• **Work to be completed**: Among the lines below, list those containing the string "plus".

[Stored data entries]
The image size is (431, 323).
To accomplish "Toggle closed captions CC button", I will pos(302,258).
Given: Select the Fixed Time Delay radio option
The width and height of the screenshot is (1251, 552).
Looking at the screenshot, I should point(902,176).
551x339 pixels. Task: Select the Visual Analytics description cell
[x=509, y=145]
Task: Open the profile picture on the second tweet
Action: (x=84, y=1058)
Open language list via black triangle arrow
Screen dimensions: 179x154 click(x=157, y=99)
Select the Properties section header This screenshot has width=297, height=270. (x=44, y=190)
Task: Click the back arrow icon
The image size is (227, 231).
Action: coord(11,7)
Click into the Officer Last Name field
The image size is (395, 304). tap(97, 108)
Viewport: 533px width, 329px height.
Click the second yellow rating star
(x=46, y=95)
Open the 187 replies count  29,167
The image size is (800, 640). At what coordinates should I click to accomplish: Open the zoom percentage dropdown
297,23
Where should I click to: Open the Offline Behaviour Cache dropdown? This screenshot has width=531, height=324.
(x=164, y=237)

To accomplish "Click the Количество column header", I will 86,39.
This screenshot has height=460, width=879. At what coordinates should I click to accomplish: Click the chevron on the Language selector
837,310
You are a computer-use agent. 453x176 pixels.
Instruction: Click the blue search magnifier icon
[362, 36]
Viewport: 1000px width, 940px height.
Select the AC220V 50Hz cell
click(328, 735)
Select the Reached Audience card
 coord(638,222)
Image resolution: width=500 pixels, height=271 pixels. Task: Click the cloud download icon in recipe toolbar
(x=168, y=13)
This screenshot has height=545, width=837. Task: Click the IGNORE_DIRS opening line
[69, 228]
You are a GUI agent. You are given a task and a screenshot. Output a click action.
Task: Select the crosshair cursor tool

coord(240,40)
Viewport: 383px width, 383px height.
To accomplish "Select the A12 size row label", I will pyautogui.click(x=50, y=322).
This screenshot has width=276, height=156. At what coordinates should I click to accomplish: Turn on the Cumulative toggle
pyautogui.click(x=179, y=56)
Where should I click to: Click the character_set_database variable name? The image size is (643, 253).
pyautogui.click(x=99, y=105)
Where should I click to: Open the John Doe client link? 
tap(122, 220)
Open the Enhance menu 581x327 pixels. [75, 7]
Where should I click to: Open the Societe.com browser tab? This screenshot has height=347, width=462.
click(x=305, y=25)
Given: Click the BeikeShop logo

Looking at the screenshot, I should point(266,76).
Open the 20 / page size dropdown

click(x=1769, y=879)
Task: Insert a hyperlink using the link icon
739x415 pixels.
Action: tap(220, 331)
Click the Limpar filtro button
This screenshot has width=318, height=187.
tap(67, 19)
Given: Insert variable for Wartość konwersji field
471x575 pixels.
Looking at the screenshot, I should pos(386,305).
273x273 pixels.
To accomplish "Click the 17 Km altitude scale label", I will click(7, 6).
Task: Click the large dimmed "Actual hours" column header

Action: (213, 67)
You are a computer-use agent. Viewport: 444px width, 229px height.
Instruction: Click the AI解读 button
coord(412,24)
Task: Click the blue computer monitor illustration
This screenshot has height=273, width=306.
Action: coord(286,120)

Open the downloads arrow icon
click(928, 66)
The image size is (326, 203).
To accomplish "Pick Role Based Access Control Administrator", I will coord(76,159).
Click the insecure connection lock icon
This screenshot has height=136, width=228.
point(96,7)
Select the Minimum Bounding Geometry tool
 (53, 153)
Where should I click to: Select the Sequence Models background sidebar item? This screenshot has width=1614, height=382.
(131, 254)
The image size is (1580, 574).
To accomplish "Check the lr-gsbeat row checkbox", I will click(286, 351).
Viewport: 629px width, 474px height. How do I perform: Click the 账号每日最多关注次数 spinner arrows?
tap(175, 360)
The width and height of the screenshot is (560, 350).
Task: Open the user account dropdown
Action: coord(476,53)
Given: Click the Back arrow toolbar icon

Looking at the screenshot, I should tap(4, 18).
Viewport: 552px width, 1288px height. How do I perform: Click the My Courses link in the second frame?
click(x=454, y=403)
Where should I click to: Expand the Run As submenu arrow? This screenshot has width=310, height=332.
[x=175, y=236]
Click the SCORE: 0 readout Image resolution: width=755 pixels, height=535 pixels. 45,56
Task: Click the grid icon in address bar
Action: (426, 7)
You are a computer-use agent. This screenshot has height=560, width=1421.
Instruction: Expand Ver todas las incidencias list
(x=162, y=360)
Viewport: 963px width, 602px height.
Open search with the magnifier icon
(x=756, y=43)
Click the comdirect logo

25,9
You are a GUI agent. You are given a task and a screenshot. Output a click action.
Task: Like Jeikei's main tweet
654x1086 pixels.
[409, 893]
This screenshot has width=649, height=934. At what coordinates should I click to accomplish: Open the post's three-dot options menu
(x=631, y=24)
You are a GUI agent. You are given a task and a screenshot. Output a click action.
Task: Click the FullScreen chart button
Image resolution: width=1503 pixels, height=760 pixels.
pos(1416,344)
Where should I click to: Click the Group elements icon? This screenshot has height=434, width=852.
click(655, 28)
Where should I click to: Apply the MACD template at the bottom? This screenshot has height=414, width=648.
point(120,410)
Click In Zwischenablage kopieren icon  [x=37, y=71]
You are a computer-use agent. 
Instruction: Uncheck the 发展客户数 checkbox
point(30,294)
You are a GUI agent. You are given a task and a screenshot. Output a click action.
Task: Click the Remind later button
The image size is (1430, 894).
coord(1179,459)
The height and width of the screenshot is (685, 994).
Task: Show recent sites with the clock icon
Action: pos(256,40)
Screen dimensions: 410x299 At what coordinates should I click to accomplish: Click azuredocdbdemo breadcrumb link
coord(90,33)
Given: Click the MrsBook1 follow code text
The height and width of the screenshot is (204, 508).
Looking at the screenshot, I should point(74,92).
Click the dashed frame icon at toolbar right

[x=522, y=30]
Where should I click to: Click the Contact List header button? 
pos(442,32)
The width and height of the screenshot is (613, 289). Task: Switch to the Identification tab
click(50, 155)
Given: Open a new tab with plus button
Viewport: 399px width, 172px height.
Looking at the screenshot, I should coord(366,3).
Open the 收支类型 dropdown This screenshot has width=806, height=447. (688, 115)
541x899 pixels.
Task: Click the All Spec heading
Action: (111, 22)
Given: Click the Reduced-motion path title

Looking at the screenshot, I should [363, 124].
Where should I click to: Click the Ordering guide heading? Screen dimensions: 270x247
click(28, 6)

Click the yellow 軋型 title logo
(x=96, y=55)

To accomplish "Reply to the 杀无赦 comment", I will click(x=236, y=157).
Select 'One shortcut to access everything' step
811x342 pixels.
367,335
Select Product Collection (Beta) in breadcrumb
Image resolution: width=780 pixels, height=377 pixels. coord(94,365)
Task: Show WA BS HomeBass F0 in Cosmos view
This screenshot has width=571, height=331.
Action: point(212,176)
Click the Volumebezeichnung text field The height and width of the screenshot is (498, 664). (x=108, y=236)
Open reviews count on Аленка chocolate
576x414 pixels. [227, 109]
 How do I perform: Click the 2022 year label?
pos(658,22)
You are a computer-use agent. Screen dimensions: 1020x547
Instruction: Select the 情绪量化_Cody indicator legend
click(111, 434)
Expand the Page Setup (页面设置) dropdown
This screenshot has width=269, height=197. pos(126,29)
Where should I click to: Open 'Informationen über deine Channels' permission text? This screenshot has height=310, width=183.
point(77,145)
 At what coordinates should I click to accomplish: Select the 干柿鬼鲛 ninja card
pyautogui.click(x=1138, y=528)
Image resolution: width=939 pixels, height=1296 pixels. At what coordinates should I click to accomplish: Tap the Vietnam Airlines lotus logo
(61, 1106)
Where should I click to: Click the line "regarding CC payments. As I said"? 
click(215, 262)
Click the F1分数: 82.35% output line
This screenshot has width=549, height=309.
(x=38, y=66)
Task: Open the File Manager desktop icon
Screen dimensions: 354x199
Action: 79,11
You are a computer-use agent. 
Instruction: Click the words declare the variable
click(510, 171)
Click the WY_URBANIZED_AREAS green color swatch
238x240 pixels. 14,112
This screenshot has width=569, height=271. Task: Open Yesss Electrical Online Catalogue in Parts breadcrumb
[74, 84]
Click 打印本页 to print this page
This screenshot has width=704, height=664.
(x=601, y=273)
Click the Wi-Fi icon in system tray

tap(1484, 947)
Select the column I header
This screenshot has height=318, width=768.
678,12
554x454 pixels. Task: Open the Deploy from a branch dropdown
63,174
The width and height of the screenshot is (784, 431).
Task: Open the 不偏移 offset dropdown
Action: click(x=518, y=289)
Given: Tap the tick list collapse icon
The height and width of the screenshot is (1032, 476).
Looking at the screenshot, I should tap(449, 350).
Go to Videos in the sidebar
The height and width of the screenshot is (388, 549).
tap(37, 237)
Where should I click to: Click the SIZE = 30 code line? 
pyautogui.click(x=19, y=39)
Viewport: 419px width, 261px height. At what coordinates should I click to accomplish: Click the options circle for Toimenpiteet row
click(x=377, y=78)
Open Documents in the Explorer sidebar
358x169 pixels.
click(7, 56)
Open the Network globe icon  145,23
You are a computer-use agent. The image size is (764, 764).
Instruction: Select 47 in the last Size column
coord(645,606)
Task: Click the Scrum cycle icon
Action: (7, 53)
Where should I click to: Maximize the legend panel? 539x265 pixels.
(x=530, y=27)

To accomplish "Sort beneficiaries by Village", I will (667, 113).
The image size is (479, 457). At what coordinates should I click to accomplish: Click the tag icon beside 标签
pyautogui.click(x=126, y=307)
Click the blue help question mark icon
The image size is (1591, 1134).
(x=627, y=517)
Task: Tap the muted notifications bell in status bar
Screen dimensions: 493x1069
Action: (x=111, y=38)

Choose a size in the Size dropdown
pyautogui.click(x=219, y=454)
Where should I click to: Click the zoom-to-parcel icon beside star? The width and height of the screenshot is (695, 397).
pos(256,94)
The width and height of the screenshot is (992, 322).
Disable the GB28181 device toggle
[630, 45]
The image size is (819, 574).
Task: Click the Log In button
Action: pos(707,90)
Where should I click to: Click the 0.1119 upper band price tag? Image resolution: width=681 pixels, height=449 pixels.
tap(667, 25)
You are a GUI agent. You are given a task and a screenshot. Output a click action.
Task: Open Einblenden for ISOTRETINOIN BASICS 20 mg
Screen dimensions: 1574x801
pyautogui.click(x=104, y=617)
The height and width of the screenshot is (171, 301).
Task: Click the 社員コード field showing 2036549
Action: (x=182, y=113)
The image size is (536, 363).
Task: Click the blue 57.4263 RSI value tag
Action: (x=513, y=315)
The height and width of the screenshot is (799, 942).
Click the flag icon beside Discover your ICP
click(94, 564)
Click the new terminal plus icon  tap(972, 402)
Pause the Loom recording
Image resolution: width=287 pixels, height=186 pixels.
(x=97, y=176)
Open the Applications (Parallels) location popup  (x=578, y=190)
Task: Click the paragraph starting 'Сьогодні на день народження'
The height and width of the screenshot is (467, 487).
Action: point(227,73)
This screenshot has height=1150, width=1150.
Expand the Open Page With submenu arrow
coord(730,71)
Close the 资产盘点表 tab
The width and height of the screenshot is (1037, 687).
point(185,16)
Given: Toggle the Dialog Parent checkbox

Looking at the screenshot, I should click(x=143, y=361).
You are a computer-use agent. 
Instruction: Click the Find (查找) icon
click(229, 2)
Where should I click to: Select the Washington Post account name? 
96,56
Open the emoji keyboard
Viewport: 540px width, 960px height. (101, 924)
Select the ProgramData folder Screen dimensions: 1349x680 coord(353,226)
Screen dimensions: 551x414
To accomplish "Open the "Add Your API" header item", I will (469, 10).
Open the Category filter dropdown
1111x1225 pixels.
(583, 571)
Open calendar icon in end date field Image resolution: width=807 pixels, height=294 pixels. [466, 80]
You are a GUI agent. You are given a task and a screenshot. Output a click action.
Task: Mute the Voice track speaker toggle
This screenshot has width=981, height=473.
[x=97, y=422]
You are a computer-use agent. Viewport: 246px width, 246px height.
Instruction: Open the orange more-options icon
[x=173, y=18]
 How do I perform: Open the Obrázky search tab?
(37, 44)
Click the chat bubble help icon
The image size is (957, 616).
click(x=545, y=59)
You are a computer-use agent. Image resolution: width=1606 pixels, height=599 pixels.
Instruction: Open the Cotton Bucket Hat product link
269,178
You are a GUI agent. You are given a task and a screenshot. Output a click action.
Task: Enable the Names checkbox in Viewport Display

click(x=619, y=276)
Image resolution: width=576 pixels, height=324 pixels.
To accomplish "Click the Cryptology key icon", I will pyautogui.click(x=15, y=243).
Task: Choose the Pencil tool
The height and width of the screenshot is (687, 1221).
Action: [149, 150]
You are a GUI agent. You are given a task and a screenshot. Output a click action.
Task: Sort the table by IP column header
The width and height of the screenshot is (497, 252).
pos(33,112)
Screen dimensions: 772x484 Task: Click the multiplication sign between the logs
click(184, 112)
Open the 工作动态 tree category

• **Response to the exercise**:
Given: Open a new tab with plus button
Click the new terminal plus icon  tap(972, 402)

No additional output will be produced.